Acculturating Stress, Language Anxiety and Procrastination of International Students in the Academic Settings
Abstract
Objectives. The aim of the study is to examine the procrastination among international students in academic settings in Ukraine.
Materials & Methods. The 41 participants were recruited from two national universities in Volyn oblast who came from African countries to obtain higher education in Ukraine. Procrastination Scale, Acculturative Stress Scale, Foreign Language Classroom Anxiety Scale were applied in the research.
Results. Evidence consistently suggests that there are no gender differences in procrastination, acculturating stress, and language anxiety. However, a weak negative correlation between procrastination and age of the participants was found (r=-0.26 p<0.05). It is possible to hypothesise that academic procrastination is less likely to occur in mature age, being replaced by the procrastination in other life domains. The findings of multiple regression suggest that acculturative stress and language anxiety taken together predict procrastination of the international students (R2 = 0.469, F (4, 37) = 2.741, p=0.015). However, amongst other predictors only fear of negative evaluation as a separate scale of language anxiety is an independent robust predictor of procrastination. One unanticipated finding was that accultuarion is not a significant moderator of the interaction between fear of negative evaluation and procrastination. Therefore, international students’ procrastination is predicted by rather social anxiety of being evaluated than cultural settings and language anxiety per se. This inference is in line with the evidence that test anxiety and communication apprehension are not independent significant predictors of procrastination.

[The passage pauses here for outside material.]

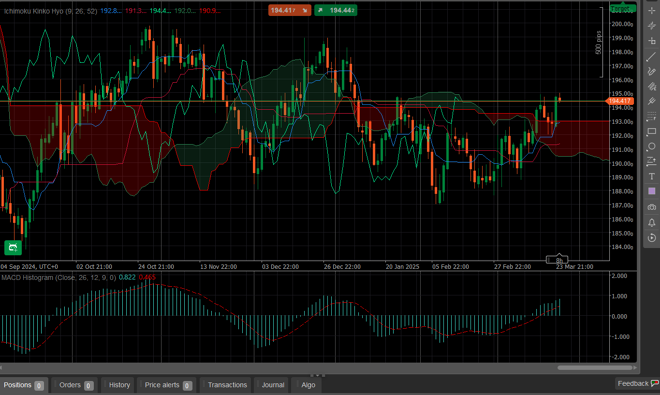Open price alert bell icon
The height and width of the screenshot is (395, 660).
pyautogui.click(x=652, y=222)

Conclusion. The current study showed that the main predictor of procrastination is linked to social anxiety which might be triggered by new cultural and academic settings and, therefore, transformed into procrastination. However, with a small sample size which represents only African students, caution must be applied, as the findings might not be extrapolated for the international students from other countries. Further studies, which take these limitations into account, will need to be undertaken.